Jueves, 8 de diciembre de 2016

| 2005/01/09 00:00

Una empresa que no despega

La expectativa que por su condición de empresario generó Honorio Galvis al llegar a la Alcaldía no concuerda con la insatisfacción que hoy sienten los bumangueses. La llamada ciudad bonita hoy luce descuidada, con las vías y el mobiliario urbano roto, y llena de vendedores ambulantes. Galvis dice que su mayor esfuerzo ha sido tratar de equilibrar las finanzas del municipio, pues lo recibió con un déficit de 58.000 millones de pesos. Además le reconocen mejorías en materia de seguridad.
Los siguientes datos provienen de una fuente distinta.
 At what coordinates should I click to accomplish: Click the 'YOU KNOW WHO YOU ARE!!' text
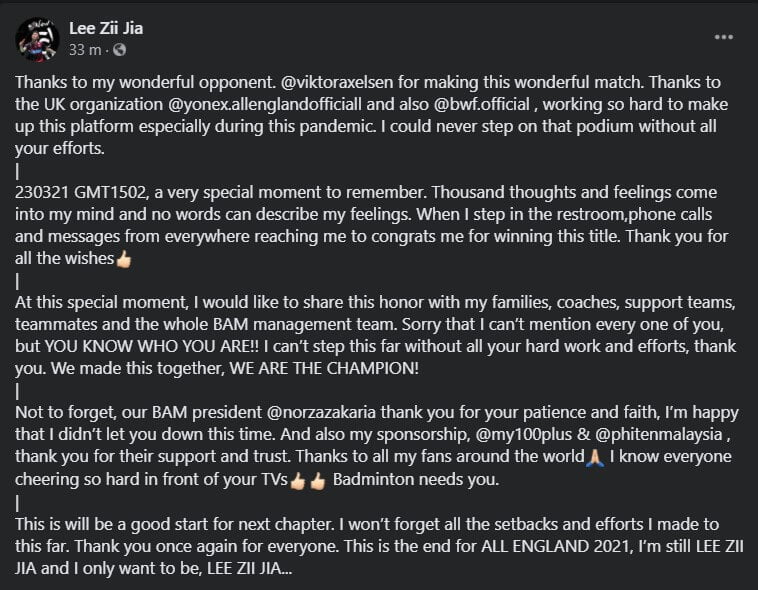point(153,346)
Las polémicas no han estado lejanas a su administración. Por ejemplo, en el millonario contrato para el suministro de leche a 30.000 niños, concejales y representantes gremiales denunciaron que los pliegos de la licitación fueron amañados. Otros programas como Bucaramanga Sana, que atiende enfermedades de alto costo a 115 personas de estratos uno y dos o la alimentación diaria a 9.300 ancianos y la aprobación del Código de Policía y de Cultura Ciudadana, no satisfacen la expectativa de los gremios de industriales, de los políticos ni de la ciudadanía, que con cartas y foros regionales han manifestado su descontento. En su segundo año de gestión, los bumangueses están pendientes de que las cualidades empresariales de Galvis se vean reflejadas en el inicio de proyectos como el viaducto de la novena y el de transporte masivo, pues a pesar de los anuncios fue poco lo que avanzó este año.